Why should Santa be regarded differently than God?

You’re referring to me then? I’m touched!

There’s absolutely nothing philosophical that says God must be the ultimate source and standard of justice and righteousness - the ultimate being might instead be ultimate in its hatred of humanity. Philosophically speaking.

In all seriousness, the philosophical ontological arguments say only one thing about god: that he’s awesome enough to exist. That’s it: the arguments assert that existing is more awesome than being imaginary, and thus conclude that the most awesome thing is out there is 1) gonna be called “God” for the sake of argument, and 2) it exists. Any leap from there to any “God” that, for example, gives the tiniest crap about humanity, is a wildly fallacious leap based on bait-and-switching on the arbitrarily assigned name.

How about we just say “the God referred to in the title to this thread.”

Has the OP ever stated which religious sect he belongs to? I forget.

Does it really matter? It’s some christian sect or another. All christian sects’ gods are ones that people are expected to believe without proof, and one where kids are told to believe it without proof while other folks might be inclined to tell the kids otherwise.

The greatest being that I can conceive of has the capability of doing both evil and good, and the ability to be just and unjust. Certainly an omnipotent being must be able to do both.
I also expect that you’d define justice by whatever God does, so that God was just in Job, which even God doesn’t claim.

Yes, but we have the person of Jesus who claimed to be the incarnation of God, and then backed up the claim by rising from the dead. We can know a lot about God through the life and teachings of Jesus and through the society that he established (the Church).

Okay, but surely if the greatest being were capable of evil/injustice, he would not act in that way, as it would be a defect.

As for Job, I’m not sure it was intended to be taken as an historical event. It reads more like a parable.

The “Church”. That would be the Roman Catholic Church, for all of you that belong to all those lower-case churches.

Okay good, I just wanted to make it clear that God can do evil.
Now, the claim that God never does evil - or lets evil happen - is contradicted by tons of evidence. I’m talking natural evil, I can argue against the free will argument for God permitting people to do evil, but natural evil is good enough. Surely God could have saved at least one baby drowned in various tsunamis, couldn’t he?

Sure it is a story, but the point clearly is that if God lets bad things happen to you - or causes bad things happen to you - tough, because God is bigger than you are. Whoever wrote Job and whoever put it in the canon could not be thinking that God never lets evil happen.

BTW, in the original version which has come down in my family for thousands of years, right after God makes his famous speech he breaks out in “I’m a Mean Green Mother from Outer Space.”

Given what I know about EscAlaMike, that’s quite possibly what he means, but note that some people use capital-C “Church” to refer to all Christians. (Cite)

How do you know he didn’t?

It seems to me you’re demanding that God never let anyone (or at least, anyone under a certain age) die in a tsunami. If God saves some, you can always insist that God could have saved at least one of the ones God didn’t save.

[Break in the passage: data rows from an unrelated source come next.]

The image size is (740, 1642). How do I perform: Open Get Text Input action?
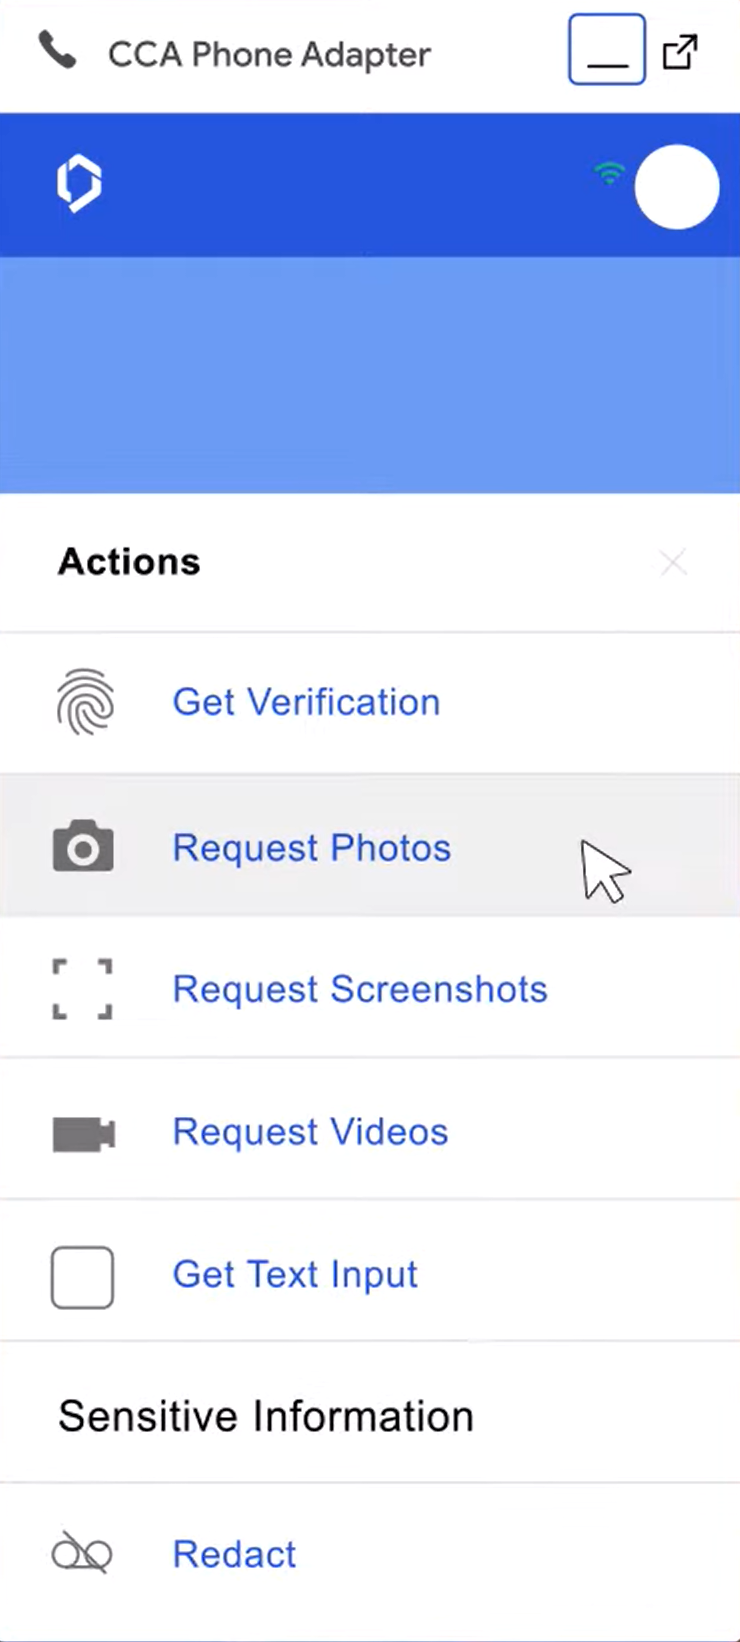(295, 1275)
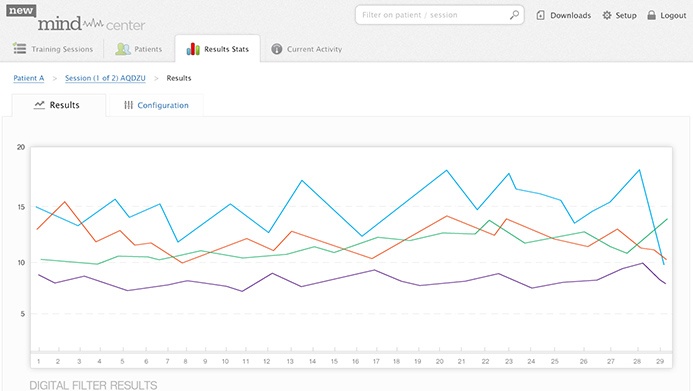Click the Training Sessions list icon

pos(19,48)
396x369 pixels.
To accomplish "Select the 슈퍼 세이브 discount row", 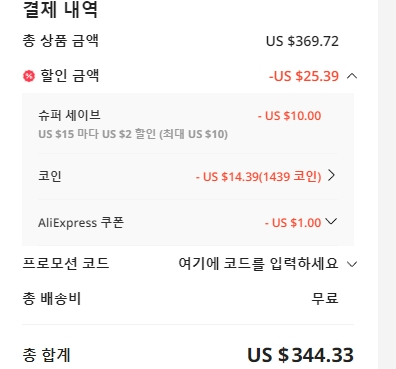I will (x=188, y=124).
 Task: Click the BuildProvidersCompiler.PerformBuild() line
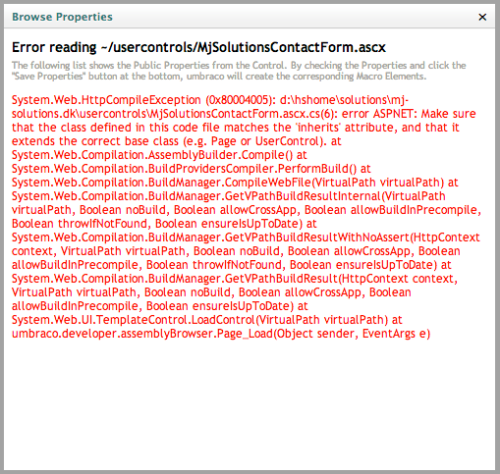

I see the problem is that you are imposing your beliefs on a child, that is not your job. Santa is part of a childhood belief system, perfectly valid faith, as valid as yours and I’m including atheism in that. You discredit a child’s faith and you have discredited your own and yes including atheism and also have been a jerk about it as well.

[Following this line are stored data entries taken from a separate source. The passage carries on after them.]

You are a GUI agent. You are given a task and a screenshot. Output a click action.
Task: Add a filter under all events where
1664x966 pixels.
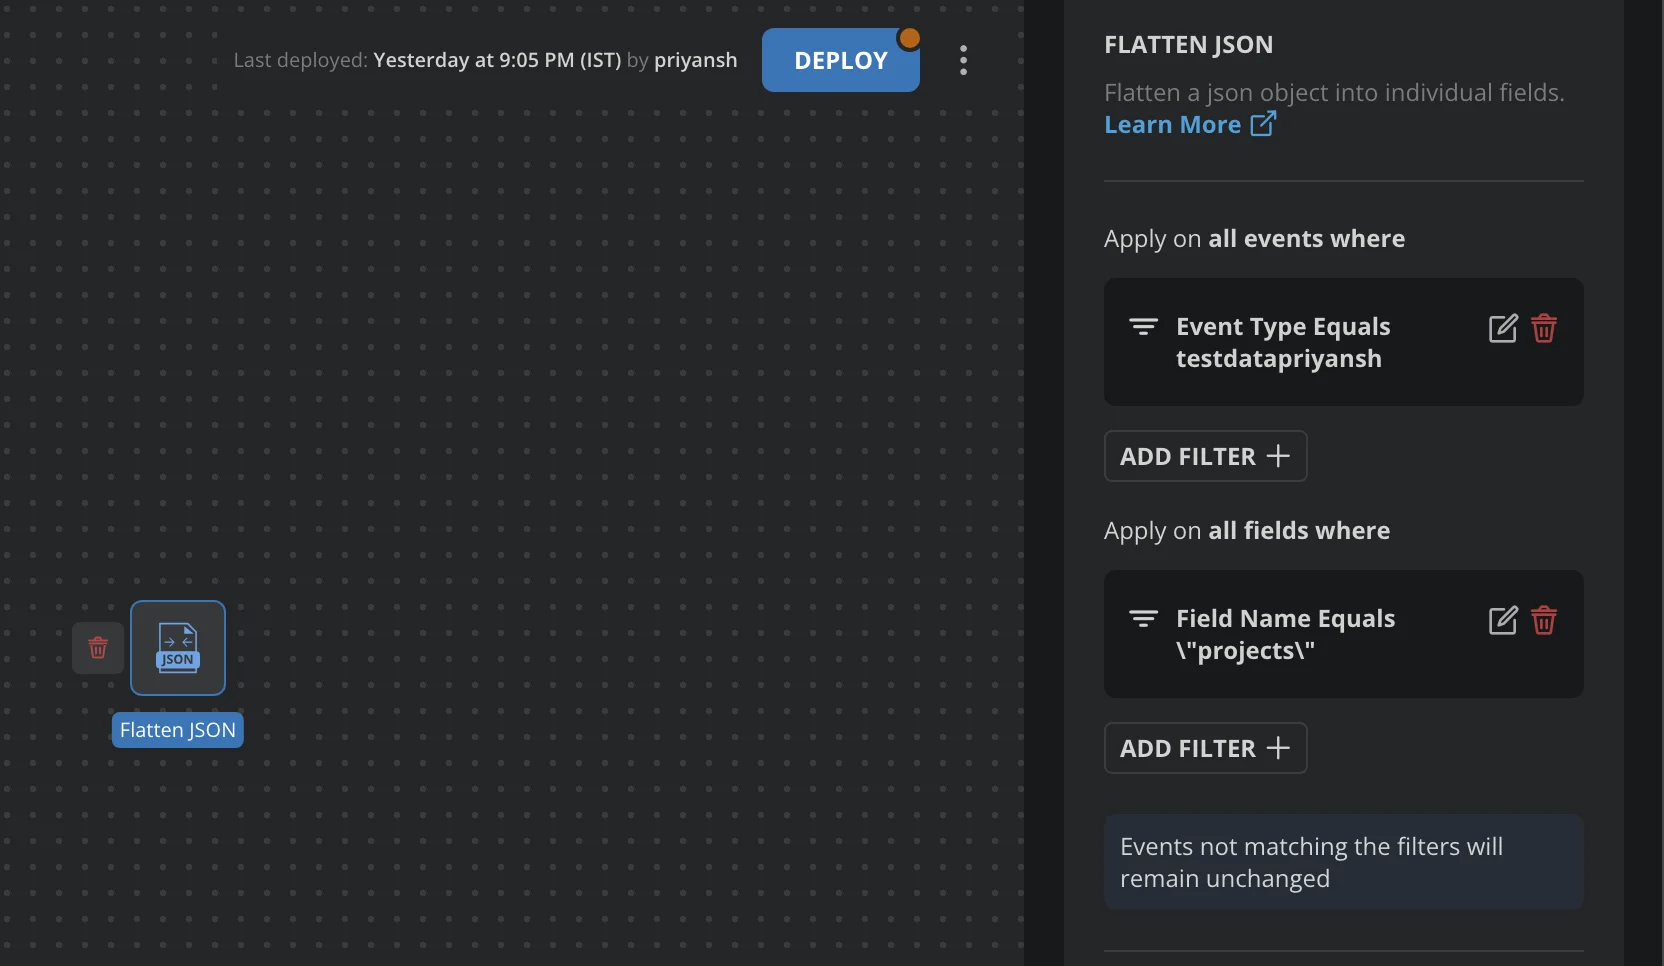(1205, 456)

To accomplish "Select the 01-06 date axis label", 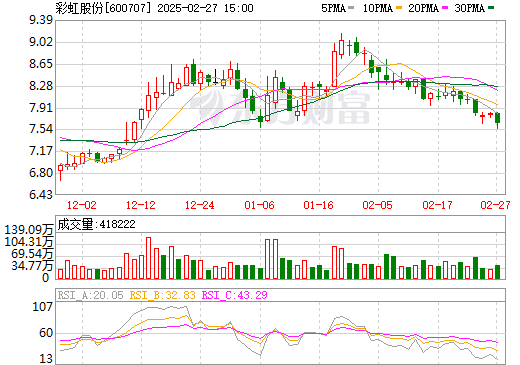I will point(259,205).
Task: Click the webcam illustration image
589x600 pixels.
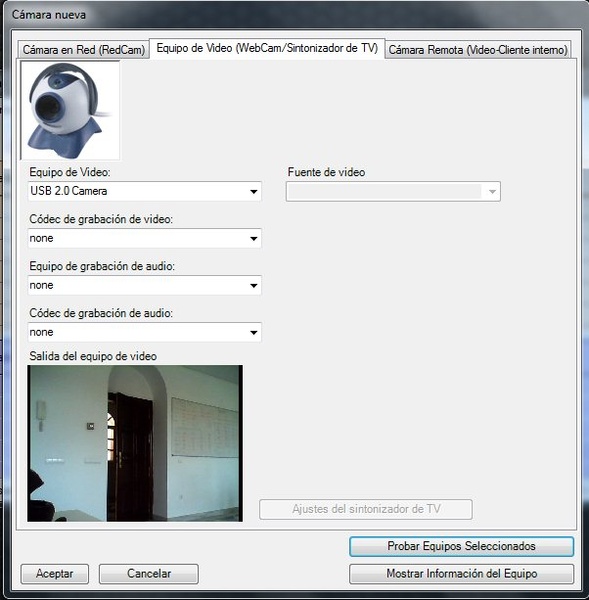Action: tap(70, 111)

It’s respect, God allows you to believe as you will, and yes you can debate your beliefs with others peer to peer, but a child must be respected as a child and not debated adult to child but to do so the adult must take the position of a child in a play debate format at the level of the child (mainly fo them to ponder questions, not impose conclusions)
So all and all there is no difference.

Why would your god save only some innocent children…and why is the number never any higher then the amount that would have been saved if he didn’t supposedly intervene?

As any scribe could do, and has done with many figures. Voila! Like any great wine, it also helps to let it age.

Among the majority of rabbis, Job existed as an actual historical figure according to wiki. But I’m okay with pretty much the whole lot of biblical characters not being historical. Just don’t think that’s how many believers take it though, even today.

Found the book of Job more entertaining than other books of the bible with the bet God has with Satan. There were many things interesting about that story, in particular the ending, instead of giving Job his old children back, he just replaces them and guess that placates Job. After all that he been through, he sure would’t have wanted to upset The Man all over again. Not that he was supposed to have done anything to him the first time.

I think this misses the point.

The natural world is dangerous. Did God put inherent danger into the makeup of the universe? I don’t know. But I do know that death is not natural. It’s a defect that we brought upon ourselves through pride/disobedience.

We can’t possibly know how often God intervenes in saving human lives or if he does at all. But he’s not obligated to. We made the choice to be gods, and here we are.

I made no such choice.

Somebody has to step up to the plate, since he’s not been located.

= “I will not serve”

If serving god means taking order to kill fellow man as well as doing all sorts of disgusting deeds, I’ll pass. Did Joshua, Moses, others?

I don’t recall running for the position, and who nominated me in the first place? Does this have something to do with “Original Sin”?